Interpretation and conclusions
From the data, a few points stick out. Across most of the country, states spend more on education than on police or prisons, per capita. For educational spending per-capita, it is worth noting that Republican states have a higher violence rate compared to other political affiliations. We can also notice the relatively low correlation between different types of spending and violence rates. We can see that this may be because prison and police spending is about the same for each state. New Mexico and Alaska are clear outliers, having higher violence rates than other countries.
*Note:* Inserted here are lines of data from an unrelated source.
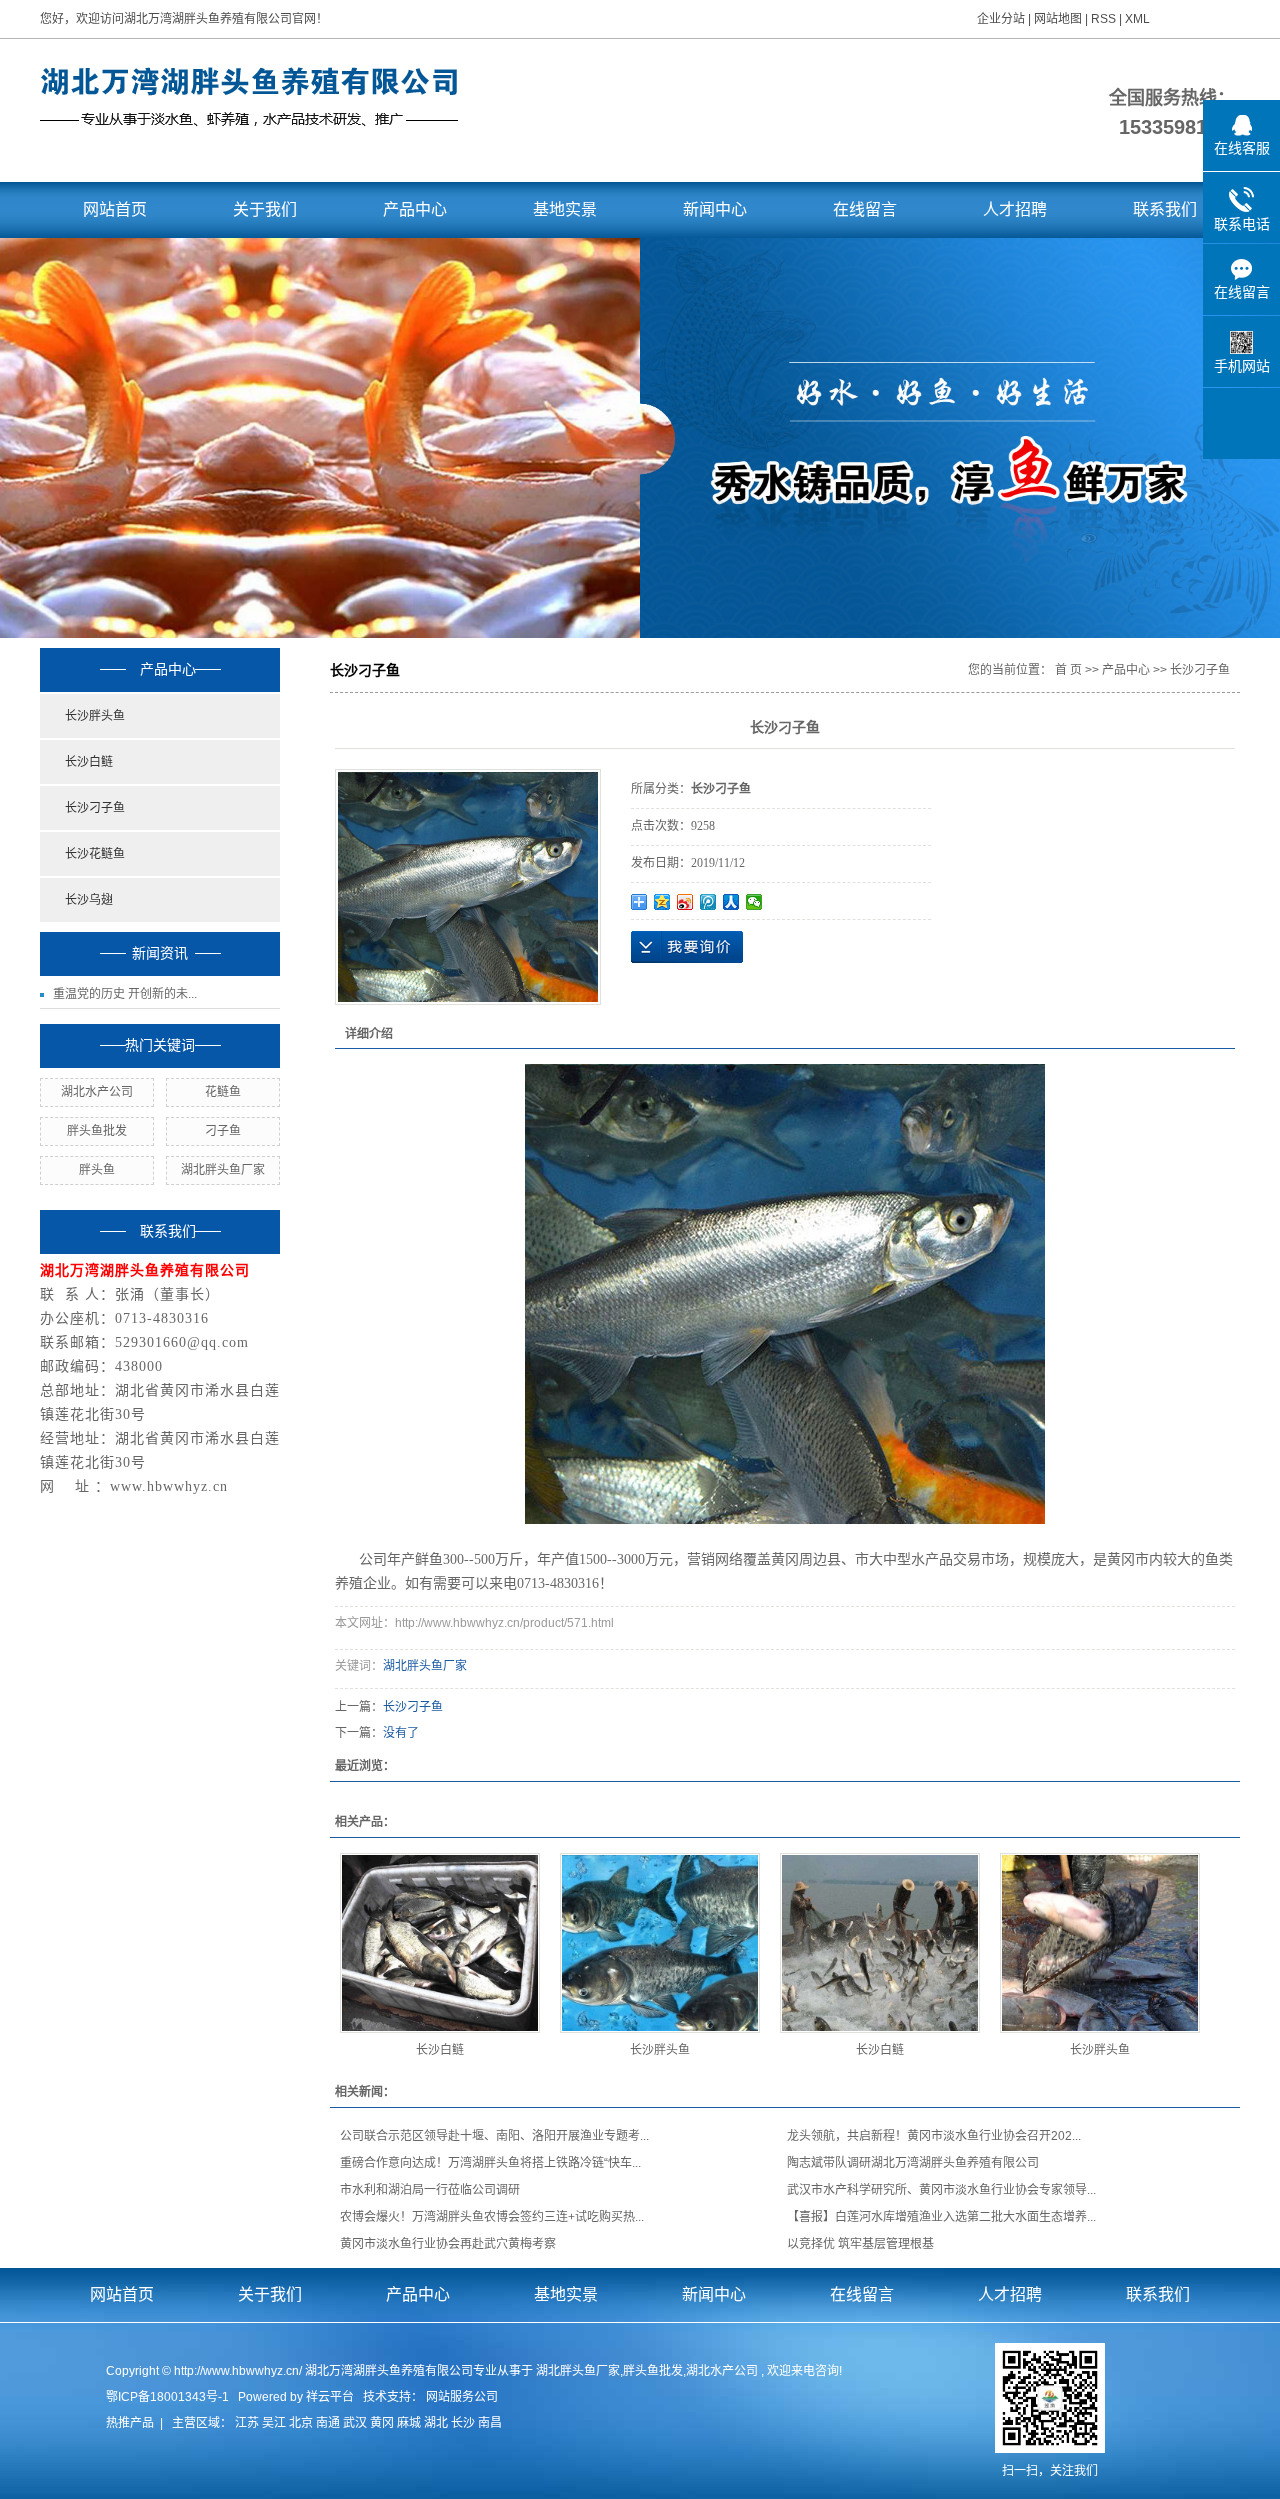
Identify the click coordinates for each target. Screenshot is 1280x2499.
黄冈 (382, 2423)
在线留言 (865, 209)
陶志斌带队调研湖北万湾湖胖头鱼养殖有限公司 (913, 2163)
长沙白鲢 (89, 762)
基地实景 (565, 209)
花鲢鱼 (223, 1092)
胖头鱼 (97, 1170)
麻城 (409, 2423)
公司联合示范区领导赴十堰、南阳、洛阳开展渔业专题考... (494, 2136)
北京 (301, 2423)
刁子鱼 (223, 1131)
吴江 (274, 2423)
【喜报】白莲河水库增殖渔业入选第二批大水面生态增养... (941, 2217)
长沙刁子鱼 (95, 808)
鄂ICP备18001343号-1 (167, 2397)
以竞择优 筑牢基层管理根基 (860, 2244)
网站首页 (115, 209)
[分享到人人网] (731, 902)
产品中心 (415, 209)
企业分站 (1001, 19)
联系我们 (1165, 209)
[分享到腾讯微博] (708, 902)
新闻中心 (715, 209)
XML (1137, 19)
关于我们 (265, 209)
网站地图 (1059, 19)
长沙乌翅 (89, 900)
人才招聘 (1015, 209)
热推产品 (130, 2423)
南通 (328, 2423)
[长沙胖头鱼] (660, 1943)
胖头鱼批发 (97, 1131)
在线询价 (687, 947)
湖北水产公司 (97, 1092)
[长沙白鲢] (440, 1943)
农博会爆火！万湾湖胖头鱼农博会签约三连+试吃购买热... (492, 2217)
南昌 (490, 2423)
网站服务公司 (462, 2397)
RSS (1103, 19)
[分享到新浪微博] (685, 902)
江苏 (247, 2423)
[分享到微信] (754, 902)
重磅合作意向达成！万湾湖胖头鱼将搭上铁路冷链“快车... (490, 2163)
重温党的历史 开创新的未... (125, 994)
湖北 (436, 2423)
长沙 (463, 2423)
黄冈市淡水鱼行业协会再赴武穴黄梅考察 (448, 2244)
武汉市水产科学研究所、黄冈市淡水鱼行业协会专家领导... (941, 2190)
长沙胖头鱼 (95, 716)
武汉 (355, 2423)
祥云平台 (330, 2397)
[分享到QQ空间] (662, 902)
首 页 (1068, 670)
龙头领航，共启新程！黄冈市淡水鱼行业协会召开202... (934, 2136)
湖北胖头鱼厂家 (223, 1170)
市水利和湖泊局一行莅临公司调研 (430, 2190)
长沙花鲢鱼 (95, 854)
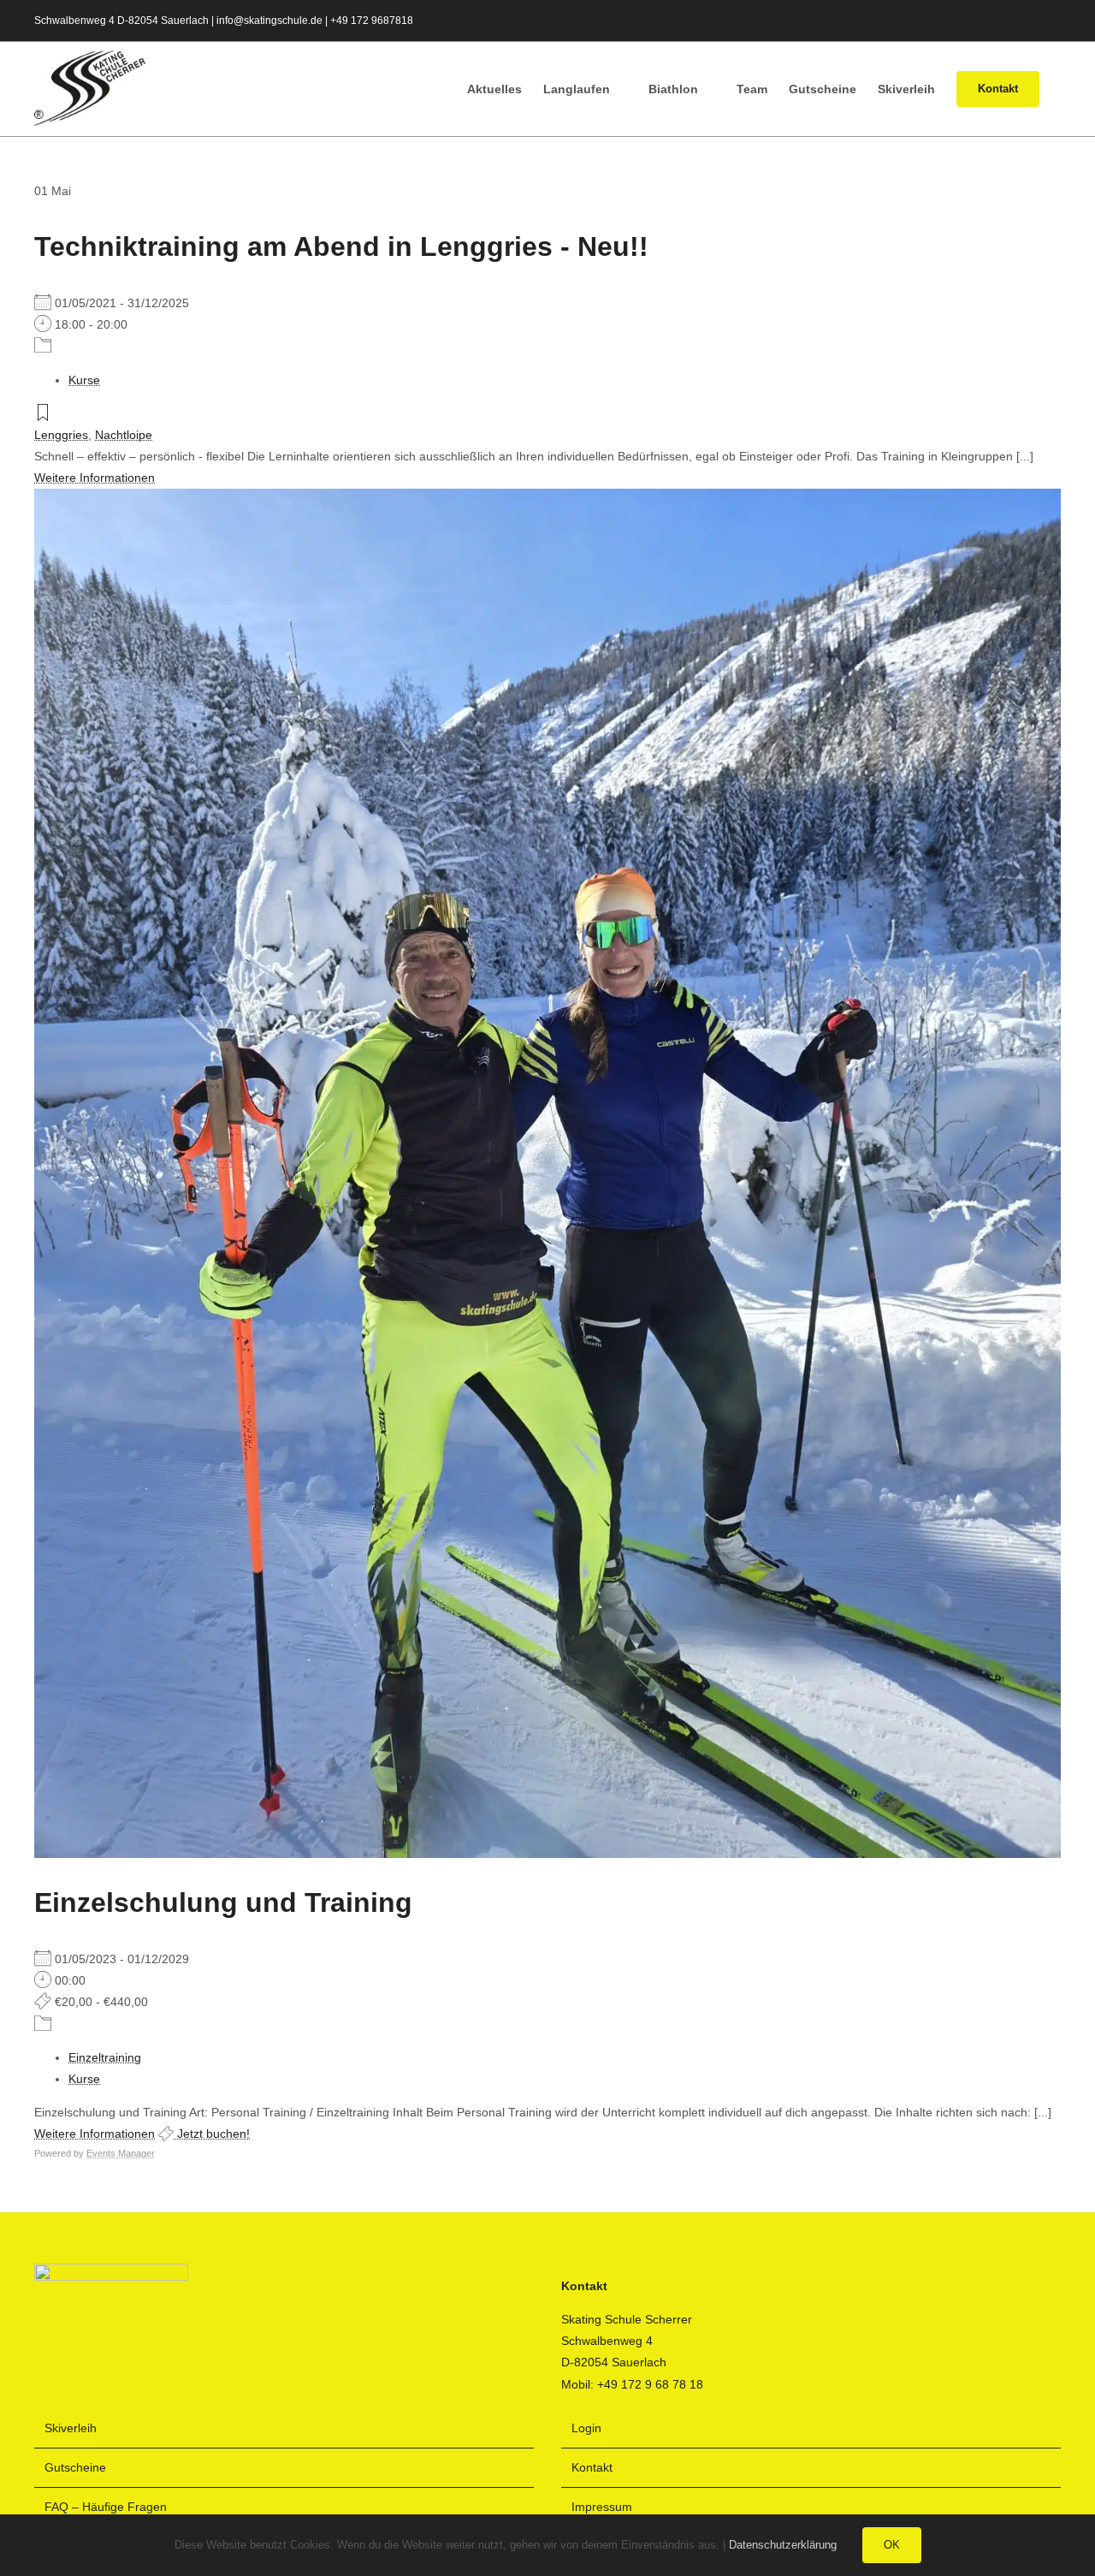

Nevada has had a major drop in violence rates from 2016 to 2019, although it isn’t clear that it comes from a spending difference.
Limitations
A limitation of our project is that the crime rate data only had data up to 2019. During the peer review session, people commented that having more data, perhaps up until the current year (2023) would have been nice. Still, analyzing data from 50 states proved to be difficult. There was a lot of data to work with, and it was difficult to visualize all of it in a clear and aesthetic manner. Furthermore, although we analyzed data related to spending on police, education, and prisons, it would be nice to relate it to more recent policies regarding crime and spending.